Targeting protein for Xenopus kinesin-like protein 2 (TPX2) is a cell cycle-regulated nuclear protein with roles in proliferation and mitotic spindle assembly (3,4). TPX2 overexpression induces centrosome amplification and leads to DNA polyploidy (5). Along these lines, TPX2 has been implicated as an oncogene in several human cancers, including lung cancer, cervical cancer, bladder cancer and human malignant astrocytoma (6–9). A number of studies have established that activated AKT signaling upregulates the expression of matrix metallopeptidase (MMP)-2 and MMP-9 (10,11). TPX2 knockdown has been shown to suppress the proliferation and invasion of hepatocellular carcinoma cells via inactivation of AKT signaling and inhibition of the expression of MMP-2 and MMP-9 (12). Li et al also reported that TPX2 knockdown inhibited cell proliferation and increased early-stage apoptosis in glioma U87 cells (9). TPX2 knockdown was also shown to decrease the levels of Aurora A, Ras-related nuclear protein (Ran) and cyclin B1, and to increase the expression of c-Myc and p53 (9).

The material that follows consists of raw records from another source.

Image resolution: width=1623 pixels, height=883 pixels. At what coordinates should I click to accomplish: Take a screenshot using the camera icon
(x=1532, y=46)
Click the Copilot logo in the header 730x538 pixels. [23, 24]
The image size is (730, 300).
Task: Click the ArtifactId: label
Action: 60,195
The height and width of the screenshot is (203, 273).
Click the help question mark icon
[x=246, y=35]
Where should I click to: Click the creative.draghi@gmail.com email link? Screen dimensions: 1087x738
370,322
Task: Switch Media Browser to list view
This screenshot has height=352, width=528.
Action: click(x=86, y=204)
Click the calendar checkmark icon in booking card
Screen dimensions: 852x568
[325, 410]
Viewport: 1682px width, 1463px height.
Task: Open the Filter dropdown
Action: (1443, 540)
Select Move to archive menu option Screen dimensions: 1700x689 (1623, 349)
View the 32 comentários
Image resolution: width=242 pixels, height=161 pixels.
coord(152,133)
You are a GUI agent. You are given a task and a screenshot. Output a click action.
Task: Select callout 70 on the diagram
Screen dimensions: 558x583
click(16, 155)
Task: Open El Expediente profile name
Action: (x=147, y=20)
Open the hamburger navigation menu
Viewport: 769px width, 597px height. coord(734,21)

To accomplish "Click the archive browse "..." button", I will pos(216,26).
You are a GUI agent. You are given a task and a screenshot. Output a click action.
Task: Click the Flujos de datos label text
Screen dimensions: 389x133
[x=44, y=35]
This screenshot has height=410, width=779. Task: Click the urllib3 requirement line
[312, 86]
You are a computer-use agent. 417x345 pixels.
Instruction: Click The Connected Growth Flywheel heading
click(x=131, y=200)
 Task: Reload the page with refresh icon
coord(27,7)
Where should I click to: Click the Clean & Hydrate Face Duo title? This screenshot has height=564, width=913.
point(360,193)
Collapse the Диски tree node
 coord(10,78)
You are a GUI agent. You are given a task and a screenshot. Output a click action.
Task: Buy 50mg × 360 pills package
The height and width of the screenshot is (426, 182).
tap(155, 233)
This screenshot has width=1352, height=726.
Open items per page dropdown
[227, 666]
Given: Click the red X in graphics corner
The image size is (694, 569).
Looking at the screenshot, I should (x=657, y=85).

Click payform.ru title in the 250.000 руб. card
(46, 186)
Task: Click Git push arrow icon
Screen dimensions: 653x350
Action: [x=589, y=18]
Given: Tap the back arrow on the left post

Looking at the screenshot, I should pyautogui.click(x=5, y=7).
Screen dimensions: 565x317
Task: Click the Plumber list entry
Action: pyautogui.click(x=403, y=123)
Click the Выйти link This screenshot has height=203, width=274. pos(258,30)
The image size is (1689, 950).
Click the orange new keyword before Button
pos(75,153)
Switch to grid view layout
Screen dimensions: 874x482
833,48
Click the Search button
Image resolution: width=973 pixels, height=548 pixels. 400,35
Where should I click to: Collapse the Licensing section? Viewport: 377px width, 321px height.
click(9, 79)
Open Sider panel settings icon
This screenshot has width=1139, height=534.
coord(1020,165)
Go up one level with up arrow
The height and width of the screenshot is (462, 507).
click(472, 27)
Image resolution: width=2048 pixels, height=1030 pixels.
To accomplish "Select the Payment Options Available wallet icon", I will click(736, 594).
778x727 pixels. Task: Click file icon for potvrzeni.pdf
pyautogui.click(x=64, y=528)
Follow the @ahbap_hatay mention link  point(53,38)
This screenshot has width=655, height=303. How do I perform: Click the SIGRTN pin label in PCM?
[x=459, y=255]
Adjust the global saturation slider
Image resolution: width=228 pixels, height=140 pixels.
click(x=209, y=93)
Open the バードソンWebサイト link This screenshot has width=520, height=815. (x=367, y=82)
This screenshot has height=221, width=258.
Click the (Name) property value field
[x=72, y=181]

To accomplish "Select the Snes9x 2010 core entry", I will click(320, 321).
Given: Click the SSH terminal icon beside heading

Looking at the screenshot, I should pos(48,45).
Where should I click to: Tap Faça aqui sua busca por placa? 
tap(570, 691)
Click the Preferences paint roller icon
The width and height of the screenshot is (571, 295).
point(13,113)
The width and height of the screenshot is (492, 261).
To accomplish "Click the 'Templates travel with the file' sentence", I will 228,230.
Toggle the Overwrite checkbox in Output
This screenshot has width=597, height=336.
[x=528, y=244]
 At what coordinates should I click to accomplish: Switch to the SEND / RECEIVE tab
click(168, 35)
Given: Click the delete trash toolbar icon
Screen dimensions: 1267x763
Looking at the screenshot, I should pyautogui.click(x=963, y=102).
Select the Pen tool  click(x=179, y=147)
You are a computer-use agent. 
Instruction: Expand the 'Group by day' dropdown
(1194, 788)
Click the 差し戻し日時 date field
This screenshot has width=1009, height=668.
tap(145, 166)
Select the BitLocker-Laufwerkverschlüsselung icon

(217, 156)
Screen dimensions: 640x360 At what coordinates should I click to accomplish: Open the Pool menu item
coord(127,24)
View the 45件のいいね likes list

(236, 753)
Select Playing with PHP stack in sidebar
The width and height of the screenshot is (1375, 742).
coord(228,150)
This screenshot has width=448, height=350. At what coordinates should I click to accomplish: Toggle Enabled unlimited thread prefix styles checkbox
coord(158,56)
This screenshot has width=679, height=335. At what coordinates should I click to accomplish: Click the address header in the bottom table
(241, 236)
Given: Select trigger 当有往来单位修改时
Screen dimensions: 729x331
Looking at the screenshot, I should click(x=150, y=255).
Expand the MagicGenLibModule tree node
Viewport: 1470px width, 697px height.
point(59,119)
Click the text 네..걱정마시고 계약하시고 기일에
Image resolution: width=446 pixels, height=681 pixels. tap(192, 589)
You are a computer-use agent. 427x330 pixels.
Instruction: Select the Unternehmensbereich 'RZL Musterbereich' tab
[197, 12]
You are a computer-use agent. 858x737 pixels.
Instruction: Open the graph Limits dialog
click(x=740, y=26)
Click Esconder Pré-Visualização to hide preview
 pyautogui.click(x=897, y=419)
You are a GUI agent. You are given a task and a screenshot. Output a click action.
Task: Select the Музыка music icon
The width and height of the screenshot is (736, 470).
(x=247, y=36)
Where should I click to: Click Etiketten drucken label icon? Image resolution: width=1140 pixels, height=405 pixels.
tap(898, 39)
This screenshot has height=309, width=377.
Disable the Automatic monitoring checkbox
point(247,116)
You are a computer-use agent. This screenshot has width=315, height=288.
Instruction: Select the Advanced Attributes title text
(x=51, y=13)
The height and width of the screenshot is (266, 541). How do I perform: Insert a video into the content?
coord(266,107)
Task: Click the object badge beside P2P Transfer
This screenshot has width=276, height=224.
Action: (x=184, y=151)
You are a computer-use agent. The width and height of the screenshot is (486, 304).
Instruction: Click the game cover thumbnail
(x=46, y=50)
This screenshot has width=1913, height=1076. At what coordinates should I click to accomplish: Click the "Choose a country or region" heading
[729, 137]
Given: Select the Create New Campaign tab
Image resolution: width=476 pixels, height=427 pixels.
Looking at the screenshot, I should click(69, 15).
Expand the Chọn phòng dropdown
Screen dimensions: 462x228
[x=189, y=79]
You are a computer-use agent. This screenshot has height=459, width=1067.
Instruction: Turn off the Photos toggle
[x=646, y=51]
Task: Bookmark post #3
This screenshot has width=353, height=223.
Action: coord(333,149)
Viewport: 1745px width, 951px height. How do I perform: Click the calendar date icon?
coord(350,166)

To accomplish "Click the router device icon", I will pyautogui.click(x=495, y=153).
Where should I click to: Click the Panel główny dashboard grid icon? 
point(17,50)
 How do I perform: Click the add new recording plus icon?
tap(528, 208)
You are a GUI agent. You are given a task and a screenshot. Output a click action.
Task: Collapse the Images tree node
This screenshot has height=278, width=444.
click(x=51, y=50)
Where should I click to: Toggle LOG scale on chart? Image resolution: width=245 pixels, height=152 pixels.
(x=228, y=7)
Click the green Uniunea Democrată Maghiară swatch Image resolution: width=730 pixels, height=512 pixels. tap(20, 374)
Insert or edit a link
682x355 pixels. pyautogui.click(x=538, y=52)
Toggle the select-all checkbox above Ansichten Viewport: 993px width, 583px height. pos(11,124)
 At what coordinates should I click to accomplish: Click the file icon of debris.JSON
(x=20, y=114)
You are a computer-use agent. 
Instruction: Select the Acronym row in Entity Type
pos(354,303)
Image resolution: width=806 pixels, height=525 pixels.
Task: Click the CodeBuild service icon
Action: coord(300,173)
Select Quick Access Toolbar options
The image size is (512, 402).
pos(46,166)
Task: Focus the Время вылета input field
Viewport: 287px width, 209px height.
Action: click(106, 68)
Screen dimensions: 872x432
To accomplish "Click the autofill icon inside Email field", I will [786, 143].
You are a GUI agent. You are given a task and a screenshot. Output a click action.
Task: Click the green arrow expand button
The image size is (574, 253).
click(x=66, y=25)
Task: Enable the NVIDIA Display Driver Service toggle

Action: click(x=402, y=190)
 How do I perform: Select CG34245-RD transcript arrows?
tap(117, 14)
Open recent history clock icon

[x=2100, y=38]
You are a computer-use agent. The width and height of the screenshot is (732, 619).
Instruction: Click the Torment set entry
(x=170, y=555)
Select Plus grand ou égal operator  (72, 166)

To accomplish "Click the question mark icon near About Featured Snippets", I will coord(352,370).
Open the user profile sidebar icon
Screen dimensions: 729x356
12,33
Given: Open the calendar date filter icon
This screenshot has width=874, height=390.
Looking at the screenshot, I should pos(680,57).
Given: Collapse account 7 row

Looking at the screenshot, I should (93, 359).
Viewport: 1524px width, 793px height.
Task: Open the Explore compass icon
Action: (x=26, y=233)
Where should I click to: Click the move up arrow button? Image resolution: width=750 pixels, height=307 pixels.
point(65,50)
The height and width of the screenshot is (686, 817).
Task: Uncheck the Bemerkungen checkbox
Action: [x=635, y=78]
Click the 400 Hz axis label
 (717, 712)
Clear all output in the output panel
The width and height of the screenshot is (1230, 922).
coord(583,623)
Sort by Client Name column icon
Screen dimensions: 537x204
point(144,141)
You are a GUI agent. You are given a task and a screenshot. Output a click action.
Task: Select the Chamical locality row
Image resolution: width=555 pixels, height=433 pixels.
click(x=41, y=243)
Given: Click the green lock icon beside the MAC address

In the present study, increased expression of TPX2 was detected in multiple glioma cell lines. Additionally, TPX2 knockdown was able to inhibit glioma cell proliferation and invasion via inactivation of the AKT pathway. It was also observed that a small molecule inhibitor of AKT phenocopied the effects of TPX2 knockdown. Our results demonstrate that TPX2 knockdown suppresses cell proliferation and invasion via inactivation of AKT signaling in glioma cells.
Materials and methods
Cell culture and transfection
Normal human astrocytes (NHAs) were purchased from ScienCell Research Laboratories (Carlsbad, CA, USA). The glioma cell lines U251, U87 and LN229 were obtained from the Institute of Biochemistry and Cell Biology (Shanghai Institutes for Biological Sciences, Chinese Academy of Sciences, Shanghai, China). Cells were grown in Dulbecco's modified Eagle's medium (DMEM; Invitrogen; Thermo Fisher Scientific, Inc., Waltham, MA, USA) supplemented with 10% fetal bovine serum (FBS; Sigma-Aldrich; Merck Millipore, Darmstadt, Germany) and 1% penicillin/streptomycin at 37°C in an atmosphere of 5% CO2. Specific small interfering RNA (siRNA) targeting TPX2 (sc-37653) and control siRNA (sc-37007) were purchased from Santa Cruz Biotechnology, Inc. (Dallas, TX, USA). Glioma cells were divided into three groups, including the mock, control siRNA and TPX2 siRNA groups. Glioma cells were seeded at a concentration of 2×105 cells/well in a 6-well plate (Corning Inc., Corning, NY, USA) and cultured overnight. Cells were then transfected with 100 nM siRNA using Lipofectamine 2000 (Invitrogen; Thermo Fisher Scientific, Inc.) according to the manufacturer's protocol. The mock cells were treated with Lipofectamine 2000 only. The transfection medium was replaced with complete medium at 24 h post-transfection, and cells were incubated at 37°C in a 5% CO2 atmosphere. AKT inhibitor IV was purchased from Calbiochem (EMD Millipore, Billerica, MA, USA).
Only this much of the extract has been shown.